As in, I can easily saturate 2 x 10GE on ixgbe hardware with a handful of
flows. That's not terribly difficult.
However, there's a few interesting problems that need addressing:
* There's lock contention between the transmit side from userland and the TCP
timers, and the receive side with ACK processing. Under very high traffic load
a lot of lock contention stalls things. We (the royal "we", I'm mostly just
doing tooling at the moment) working on that.
* There's lock contention on the ARP, routing table and PCB lookups. The latter
will go away when we've finally implemented RSS for transmit and receive and
then moved things over to using PCB groups on CPUs which have NIC driver
threads bound to them.
* There's increasing cache thrashing from a larger workload, causing the
expensive lookups to be even more expensive.
* All the list walks suck.
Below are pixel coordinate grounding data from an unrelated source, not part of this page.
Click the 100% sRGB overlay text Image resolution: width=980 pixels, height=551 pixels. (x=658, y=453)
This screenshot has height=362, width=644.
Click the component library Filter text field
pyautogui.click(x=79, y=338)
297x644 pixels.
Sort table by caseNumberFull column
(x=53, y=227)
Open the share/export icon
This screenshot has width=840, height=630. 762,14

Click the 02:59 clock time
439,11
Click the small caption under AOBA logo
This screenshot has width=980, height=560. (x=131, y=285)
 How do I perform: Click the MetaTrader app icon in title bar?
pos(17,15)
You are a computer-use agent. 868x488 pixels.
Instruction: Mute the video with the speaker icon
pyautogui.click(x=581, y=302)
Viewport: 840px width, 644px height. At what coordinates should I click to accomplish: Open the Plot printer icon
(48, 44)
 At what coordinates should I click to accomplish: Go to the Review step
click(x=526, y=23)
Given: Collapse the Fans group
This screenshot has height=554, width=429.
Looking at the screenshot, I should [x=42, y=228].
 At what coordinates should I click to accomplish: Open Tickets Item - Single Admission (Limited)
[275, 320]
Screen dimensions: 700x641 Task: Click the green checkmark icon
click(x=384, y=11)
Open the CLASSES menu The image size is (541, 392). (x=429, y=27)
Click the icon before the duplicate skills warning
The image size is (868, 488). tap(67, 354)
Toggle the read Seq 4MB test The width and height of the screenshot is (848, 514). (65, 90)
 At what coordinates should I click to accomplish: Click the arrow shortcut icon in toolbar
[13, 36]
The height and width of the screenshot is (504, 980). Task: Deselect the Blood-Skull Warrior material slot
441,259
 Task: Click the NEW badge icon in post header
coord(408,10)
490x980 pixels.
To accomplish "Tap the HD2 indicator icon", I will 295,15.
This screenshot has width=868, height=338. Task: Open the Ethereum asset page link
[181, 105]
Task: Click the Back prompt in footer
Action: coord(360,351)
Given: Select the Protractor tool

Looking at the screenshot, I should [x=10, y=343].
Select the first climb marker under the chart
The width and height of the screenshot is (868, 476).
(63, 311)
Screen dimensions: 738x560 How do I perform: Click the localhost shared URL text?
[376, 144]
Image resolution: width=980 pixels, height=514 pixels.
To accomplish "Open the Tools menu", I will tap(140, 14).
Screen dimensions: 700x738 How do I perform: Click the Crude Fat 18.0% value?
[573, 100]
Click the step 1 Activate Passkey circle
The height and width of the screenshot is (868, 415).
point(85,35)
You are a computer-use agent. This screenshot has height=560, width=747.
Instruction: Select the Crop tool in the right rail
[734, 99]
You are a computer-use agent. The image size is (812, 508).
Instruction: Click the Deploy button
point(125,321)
We need to be batching things so we use CPU caches
much more efficiently.
The idea of using TSO on the transmit side and generic LRO on the receive side
is to make the per-packet overhead less. I think we can be much more efficient
in general in packet processing, but that's a big task. :-) So, using at least
TSO is a big benefit if purely to avoid decomposing things into smaller mbufs
and contending on those locks in a very big way.
I'm working on PMC to make it easier to use to find these bottlenecks and make
the code and data more efficient. Then, likely, I'll end up hacking on generic
TSO/LRO, TX/RX RSS queue management and make the PCB group thing default on for
SMP machines. I may even take a knife to some of the packet processing overhead.
-------------------------------
The ints/sec reference was based on Luigi's implication that turning off
moderation was some sort of performance choice.
Again, you're talking "throughput" and not efficiency. I could fill a tx queue
with 10gb of traffic with yesteryear's cpus. It's not an achievement. Being
able to bridge
real traffic at 10gb/s with 2 cores is.